A full table with all the trimmings. We loved how the seasonal vegetables were served for sharing in small ramekins. The local produce shined through, where we particularly enjoyed the creamed cabbage and peas. This is a Sunday lunch with no tricks, just honest, heart warming food, that does all the talking for itself.
|45 Day Dry Aged Red Devon Rare Sirlon|
A classic piece of meat which was cooked rare, just the way we like it. The tender meat was a joy to eat and had a real depth of rich flavour amongst the classic gravy. The Yorkshire pudding was humungous, a classic piece of cooking, it was crisp and airy within. This balanced the rich flavours of the meat, along with the potatoes. This was by far the most popular choice among the dining table and for an obvious reason, as the classic pub grub was cooked to perfection.
|Wild Seabass, Smoked Chicken Wing|
This dish pays homage to the fresh ingredients used, where the presentation was particularly dainty and traditional of a Michelin establishment. The crispy skinned fish flaked away nicely and was a soft delight to eat. The salty crisp chicken worked well to round off this dish, but it was the butter sauce which was the star of the show. Some may argue that this is not a Sunday roast classic, we would disagree, it was instead refreshing to see a variety of dishes with an array of cooking skills.
|Sticky Ale Pudding|
We were absolutely stuffed after our mains but felt the need (or greed) to try a dessert, since Josh had just the previous week received a ten for his dessert on the Great British Menu. This homely classic had a light and moist sponge which was not over powered by the ale, instead the sticky sweet delightful sauce shined through. The pungent ice cream contrasted with the sweet aspects of the dish, although this is something we could not eat alone, it worked superbly with the other flavours on the plate. Overall, we found this dish well rounded and a delightful end to the meal.
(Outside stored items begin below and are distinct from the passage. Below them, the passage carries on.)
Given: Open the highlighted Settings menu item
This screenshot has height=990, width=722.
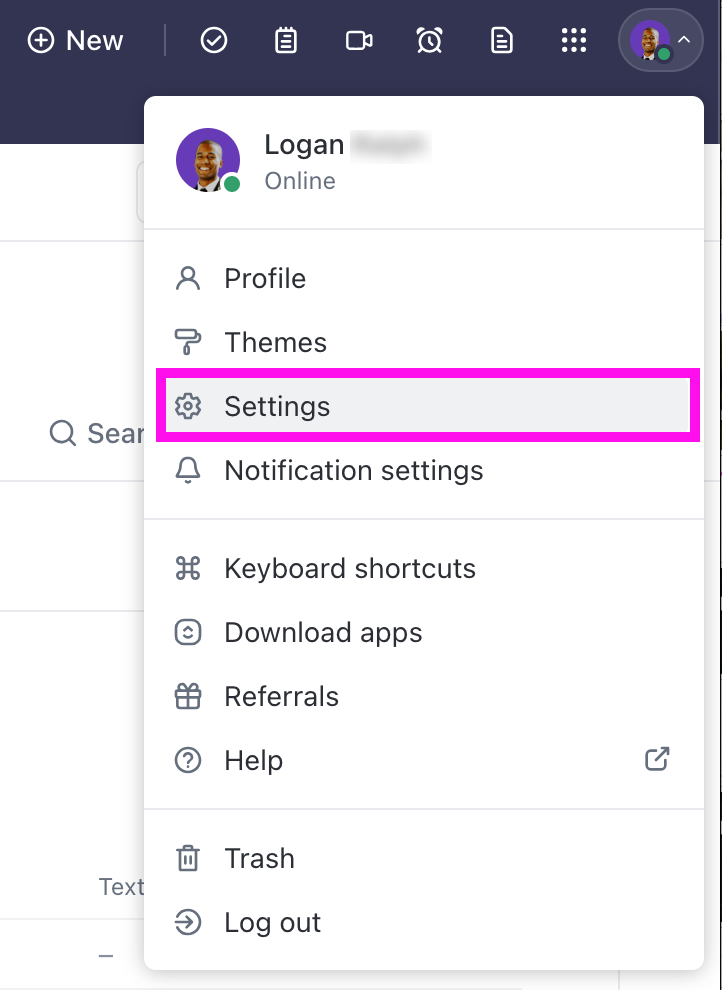Looking at the screenshot, I should (277, 406).
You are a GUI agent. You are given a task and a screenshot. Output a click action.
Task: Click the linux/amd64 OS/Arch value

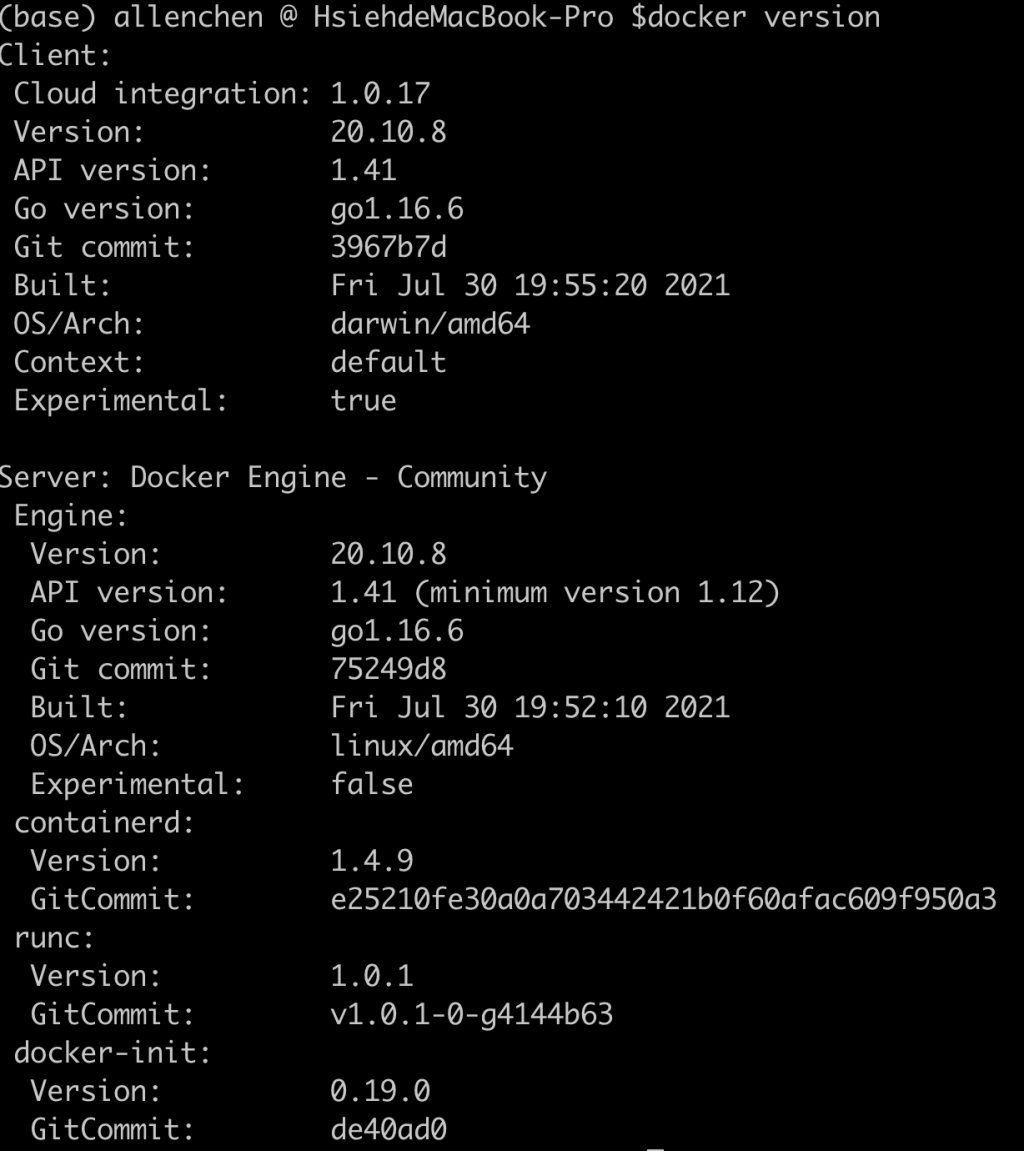pyautogui.click(x=422, y=746)
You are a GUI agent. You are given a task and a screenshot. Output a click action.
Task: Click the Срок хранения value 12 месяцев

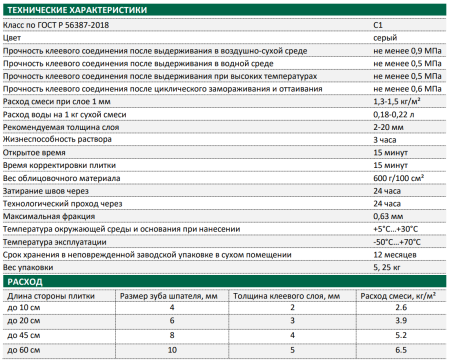pyautogui.click(x=395, y=255)
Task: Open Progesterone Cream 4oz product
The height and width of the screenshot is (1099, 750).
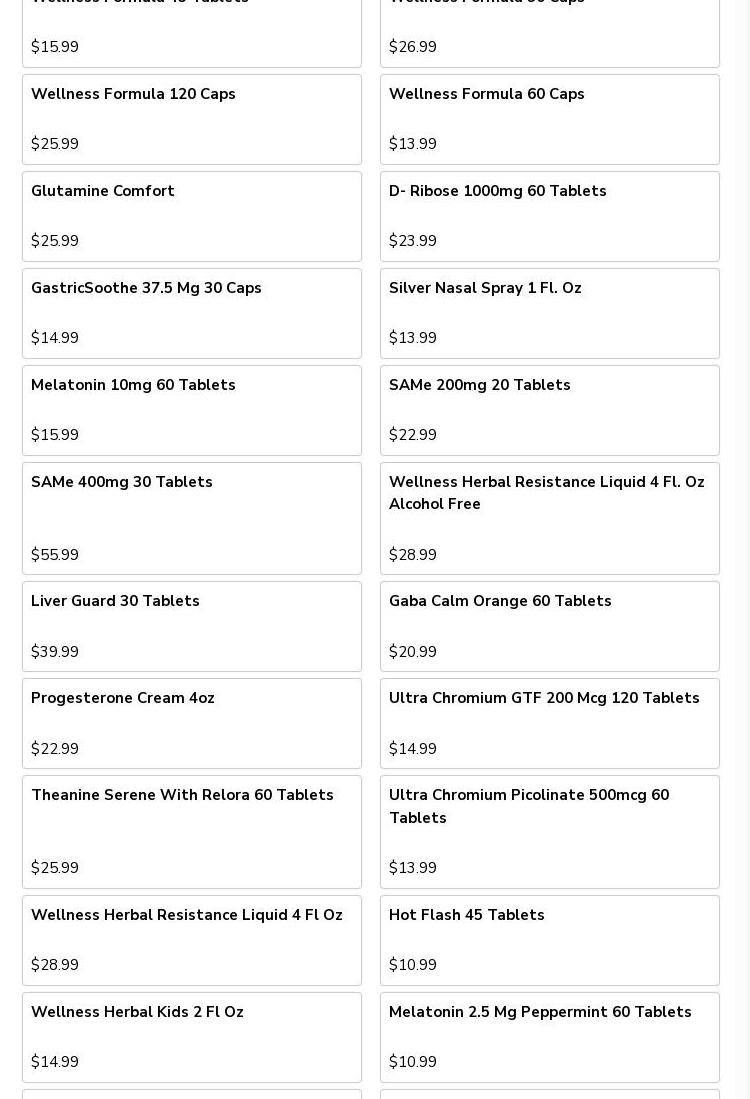Action: [x=192, y=723]
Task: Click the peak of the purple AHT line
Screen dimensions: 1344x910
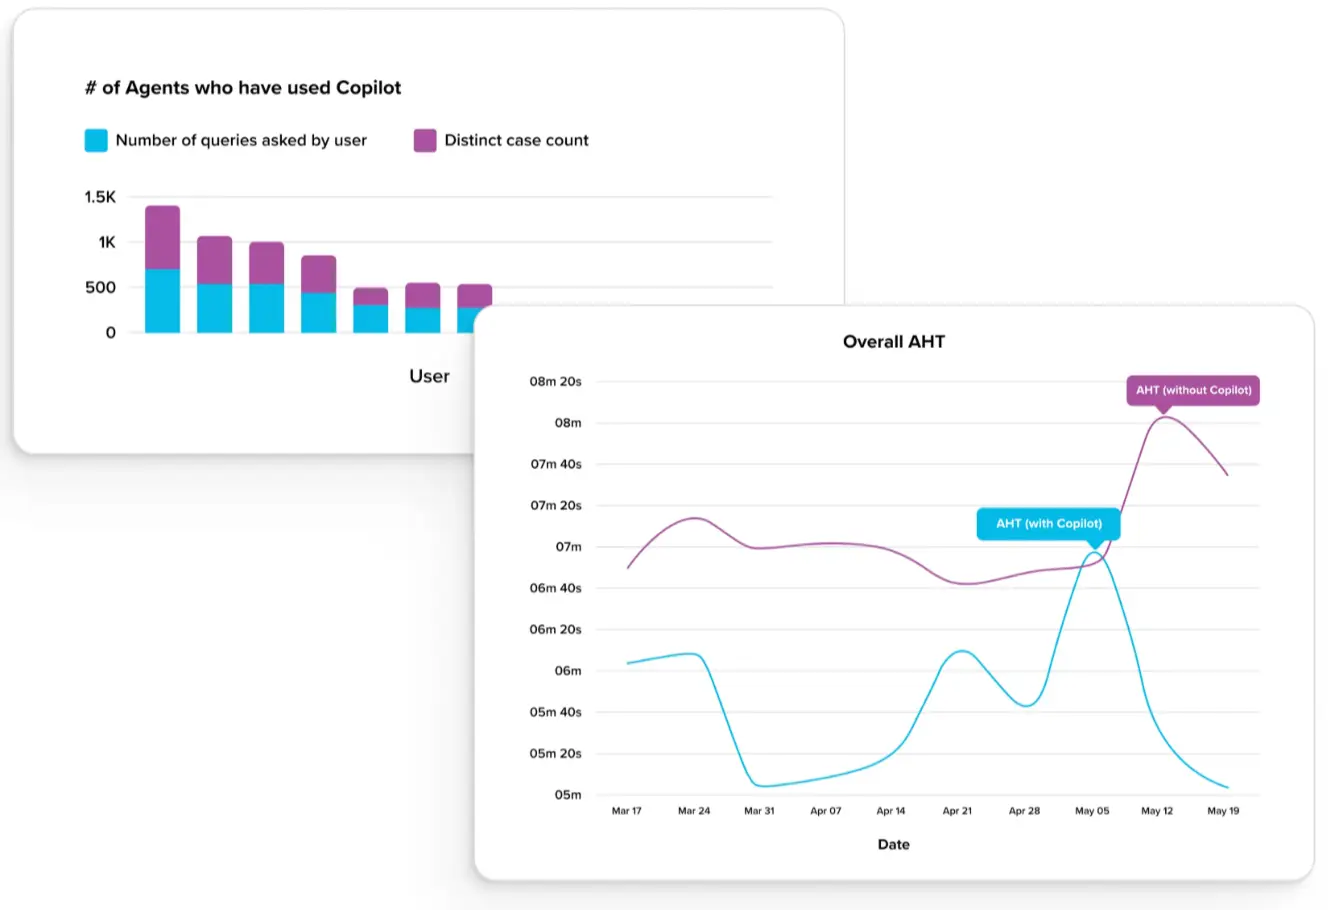Action: pos(1165,419)
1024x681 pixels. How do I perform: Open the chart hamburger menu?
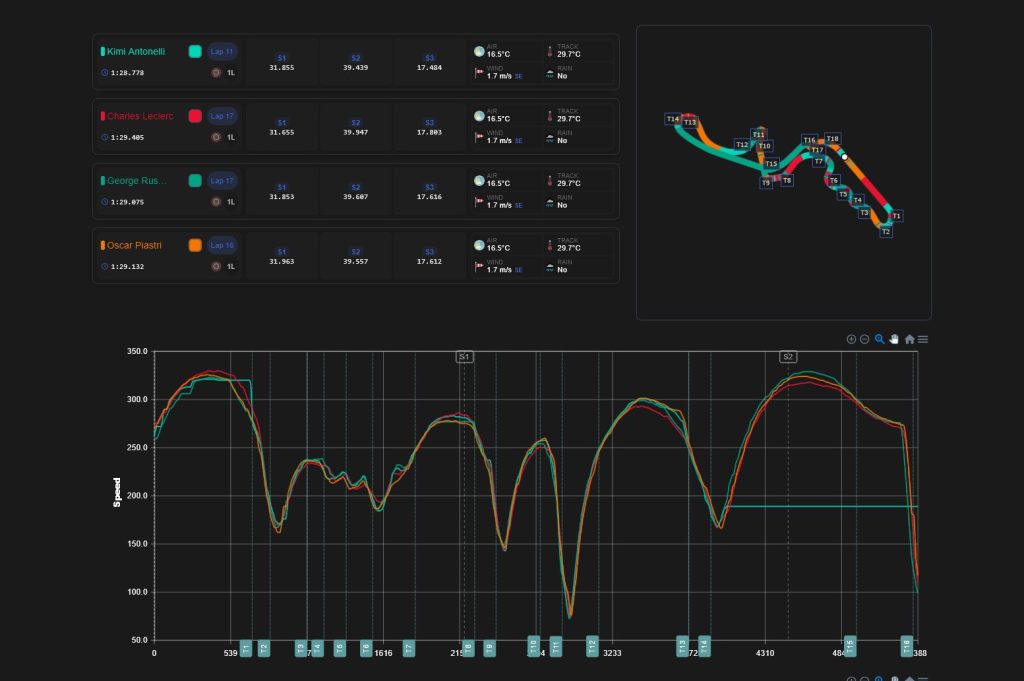pyautogui.click(x=923, y=340)
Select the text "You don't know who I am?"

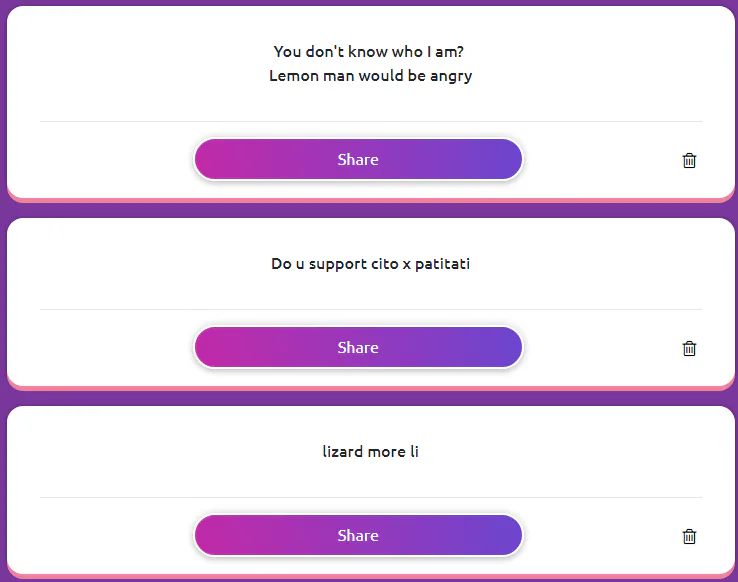click(x=369, y=51)
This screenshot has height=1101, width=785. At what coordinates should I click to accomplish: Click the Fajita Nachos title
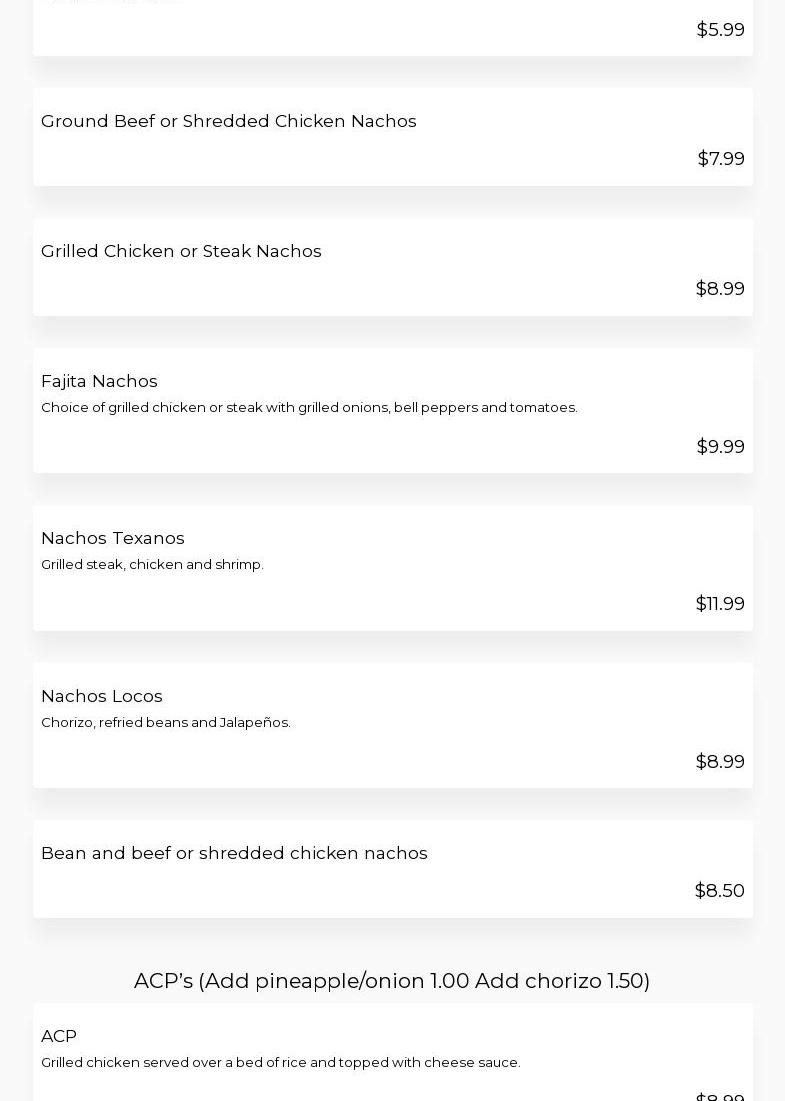pyautogui.click(x=99, y=381)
|Apple & Summer Berry Crumble, Vanilla Custard|
We really liked the simplistic appearance of this dish, where we both are fond of this staple classic. The custard was not overly sweet but perhaps a tab too thin for our taste. The sharpness of the fruit was delightful against the crunch of the crumble. The only fault we had with the dish was the fact that the fruit and the crumble did not tie together, where the crumble instead tasted and had the texture of granola. Having tried many a crumble in our time, this didn't quite live up to the classic for us. Where we felt that Josh's take had great texture and flavour, but lacked the element of the classic crumbly pastry based topping.
|The Garden and Views across Chew Magna Valley|
After our lunch, we sat out the back at the prime spot for enjoying the surroundings. We both agreed that the lunch had been well worth the trip, where the local produce used and the cooking skill does the talking for itself. The lunch is well priced at £26 for two courses or £30 for three courses, we felt that this was of a good value, considering the accolades of the head chef.
We could not fault the waiting staff, who coped well with the busy lunch service. The menu focuses heavily on the ingredients used. We feel this is an important element and added to the dining experience, where the classic Sunday lunch was elevated due to a hint of fine dining slant which is added by the professional cooking skills within the kitchen.
Wether it's a pint; a portion of chips; a roast dinner; a tasting menu; or a pimms iced rocket; that you are after. "The Pony and Trap" can cater for the needs of a variety of individuals. We feel this is important since there is nothing worse than feeling out of place within a high end establishment.
If you fancy great food, within stunning surroundings, try The Pony and Trap for yourself.